What is expected ::
The data beneath this task is to be duplicated exactly, in its entirety.
═════ Entries provided ═════
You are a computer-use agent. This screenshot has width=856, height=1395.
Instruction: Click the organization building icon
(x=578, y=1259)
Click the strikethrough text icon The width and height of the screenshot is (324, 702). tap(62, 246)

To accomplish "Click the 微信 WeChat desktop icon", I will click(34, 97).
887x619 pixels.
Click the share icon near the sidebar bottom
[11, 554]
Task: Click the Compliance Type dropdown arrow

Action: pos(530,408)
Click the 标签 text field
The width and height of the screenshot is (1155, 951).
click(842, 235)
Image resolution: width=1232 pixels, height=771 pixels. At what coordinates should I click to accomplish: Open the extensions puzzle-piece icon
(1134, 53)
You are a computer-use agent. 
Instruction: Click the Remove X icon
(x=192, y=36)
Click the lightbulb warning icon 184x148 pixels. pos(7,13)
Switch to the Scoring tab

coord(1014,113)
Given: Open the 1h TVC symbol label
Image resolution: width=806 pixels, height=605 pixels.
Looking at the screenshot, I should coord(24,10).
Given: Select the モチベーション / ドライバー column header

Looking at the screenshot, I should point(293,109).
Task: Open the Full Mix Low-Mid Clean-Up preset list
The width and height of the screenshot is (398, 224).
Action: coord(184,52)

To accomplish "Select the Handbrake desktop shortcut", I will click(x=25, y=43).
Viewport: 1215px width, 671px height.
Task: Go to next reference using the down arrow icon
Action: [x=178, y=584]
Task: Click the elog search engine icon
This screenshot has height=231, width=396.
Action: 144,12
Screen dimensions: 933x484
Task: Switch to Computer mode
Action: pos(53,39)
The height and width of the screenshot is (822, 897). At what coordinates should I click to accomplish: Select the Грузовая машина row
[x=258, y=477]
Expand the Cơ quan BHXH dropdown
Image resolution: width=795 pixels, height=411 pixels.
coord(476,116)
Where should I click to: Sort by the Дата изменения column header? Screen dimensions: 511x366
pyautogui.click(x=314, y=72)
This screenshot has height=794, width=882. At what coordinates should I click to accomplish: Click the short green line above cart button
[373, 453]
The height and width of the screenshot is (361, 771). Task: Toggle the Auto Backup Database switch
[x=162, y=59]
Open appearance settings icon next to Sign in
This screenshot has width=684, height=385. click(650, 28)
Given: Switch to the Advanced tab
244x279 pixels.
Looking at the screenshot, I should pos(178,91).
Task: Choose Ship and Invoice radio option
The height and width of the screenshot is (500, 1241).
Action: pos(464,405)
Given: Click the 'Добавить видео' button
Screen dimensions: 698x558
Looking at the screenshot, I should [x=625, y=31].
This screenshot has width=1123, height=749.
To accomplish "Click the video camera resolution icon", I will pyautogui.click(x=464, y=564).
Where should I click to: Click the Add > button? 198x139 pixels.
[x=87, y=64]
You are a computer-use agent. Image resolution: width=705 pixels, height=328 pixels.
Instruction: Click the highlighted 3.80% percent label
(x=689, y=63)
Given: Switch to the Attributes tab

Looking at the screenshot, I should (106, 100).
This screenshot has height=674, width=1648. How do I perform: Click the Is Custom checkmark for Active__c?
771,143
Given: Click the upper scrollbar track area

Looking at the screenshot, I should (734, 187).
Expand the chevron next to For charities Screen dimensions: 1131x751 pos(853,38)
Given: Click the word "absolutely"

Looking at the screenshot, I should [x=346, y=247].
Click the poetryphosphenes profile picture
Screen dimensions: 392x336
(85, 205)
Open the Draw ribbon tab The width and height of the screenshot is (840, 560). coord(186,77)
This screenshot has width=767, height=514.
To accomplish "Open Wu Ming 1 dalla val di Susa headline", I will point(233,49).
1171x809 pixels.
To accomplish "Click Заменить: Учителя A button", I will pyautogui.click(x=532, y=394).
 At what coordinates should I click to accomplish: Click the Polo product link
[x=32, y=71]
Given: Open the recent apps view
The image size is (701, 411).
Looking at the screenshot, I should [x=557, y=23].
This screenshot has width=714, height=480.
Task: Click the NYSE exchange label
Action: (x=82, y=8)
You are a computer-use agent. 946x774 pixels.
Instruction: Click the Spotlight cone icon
═════
Output ::
You are a computer-use agent. This screenshot has width=856, height=1395.
Instruction: Click the organization building icon
(x=578, y=1259)
Click the strikethrough text icon The width and height of the screenshot is (324, 702). tap(62, 246)

To accomplish "Click the 微信 WeChat desktop icon", I will click(34, 97).
887x619 pixels.
Click the share icon near the sidebar bottom
[11, 554]
Task: Click the Compliance Type dropdown arrow

Action: pos(530,408)
Click the 标签 text field
The width and height of the screenshot is (1155, 951).
click(842, 235)
Image resolution: width=1232 pixels, height=771 pixels. At what coordinates should I click to accomplish: Open the extensions puzzle-piece icon
(1134, 53)
You are a computer-use agent. 
Instruction: Click the Remove X icon
(x=192, y=36)
Click the lightbulb warning icon 184x148 pixels. pos(7,13)
Switch to the Scoring tab

coord(1014,113)
Given: Open the 1h TVC symbol label
Image resolution: width=806 pixels, height=605 pixels.
Looking at the screenshot, I should coord(24,10).
Given: Select the モチベーション / ドライバー column header

Looking at the screenshot, I should point(293,109).
Task: Open the Full Mix Low-Mid Clean-Up preset list
The width and height of the screenshot is (398, 224).
Action: coord(184,52)

To accomplish "Select the Handbrake desktop shortcut", I will click(x=25, y=43).
Viewport: 1215px width, 671px height.
Task: Go to next reference using the down arrow icon
Action: [x=178, y=584]
Task: Click the elog search engine icon
This screenshot has height=231, width=396.
Action: 144,12
Screen dimensions: 933x484
Task: Switch to Computer mode
Action: pos(53,39)
The height and width of the screenshot is (822, 897). At what coordinates should I click to accomplish: Select the Грузовая машина row
[x=258, y=477]
Expand the Cơ quan BHXH dropdown
Image resolution: width=795 pixels, height=411 pixels.
coord(476,116)
Where should I click to: Sort by the Дата изменения column header? Screen dimensions: 511x366
pyautogui.click(x=314, y=72)
This screenshot has height=794, width=882. At what coordinates should I click to accomplish: Click the short green line above cart button
[373, 453]
The height and width of the screenshot is (361, 771). Task: Toggle the Auto Backup Database switch
[x=162, y=59]
Open appearance settings icon next to Sign in
This screenshot has width=684, height=385. click(650, 28)
Given: Switch to the Advanced tab
244x279 pixels.
Looking at the screenshot, I should pos(178,91).
Task: Choose Ship and Invoice radio option
The height and width of the screenshot is (500, 1241).
Action: pos(464,405)
Given: Click the 'Добавить видео' button
Screen dimensions: 698x558
Looking at the screenshot, I should [x=625, y=31].
This screenshot has width=1123, height=749.
To accomplish "Click the video camera resolution icon", I will pyautogui.click(x=464, y=564).
Where should I click to: Click the Add > button? 198x139 pixels.
[x=87, y=64]
You are a computer-use agent. Image resolution: width=705 pixels, height=328 pixels.
Instruction: Click the highlighted 3.80% percent label
(x=689, y=63)
Given: Switch to the Attributes tab

Looking at the screenshot, I should (106, 100).
This screenshot has height=674, width=1648. How do I perform: Click the Is Custom checkmark for Active__c?
771,143
Given: Click the upper scrollbar track area

Looking at the screenshot, I should (734, 187).
Expand the chevron next to For charities Screen dimensions: 1131x751 pos(853,38)
Given: Click the word "absolutely"

Looking at the screenshot, I should [x=346, y=247].
Click the poetryphosphenes profile picture
Screen dimensions: 392x336
(85, 205)
Open the Draw ribbon tab The width and height of the screenshot is (840, 560). coord(186,77)
This screenshot has width=767, height=514.
To accomplish "Open Wu Ming 1 dalla val di Susa headline", I will point(233,49).
1171x809 pixels.
To accomplish "Click Заменить: Учителя A button", I will pyautogui.click(x=532, y=394).
 At what coordinates should I click to accomplish: Click the Polo product link
[x=32, y=71]
Given: Open the recent apps view
The image size is (701, 411).
Looking at the screenshot, I should [x=557, y=23].
This screenshot has width=714, height=480.
Task: Click the NYSE exchange label
Action: (x=82, y=8)
You are a computer-use agent. 946x774 pixels.
Instruction: Click the Spotlight cone icon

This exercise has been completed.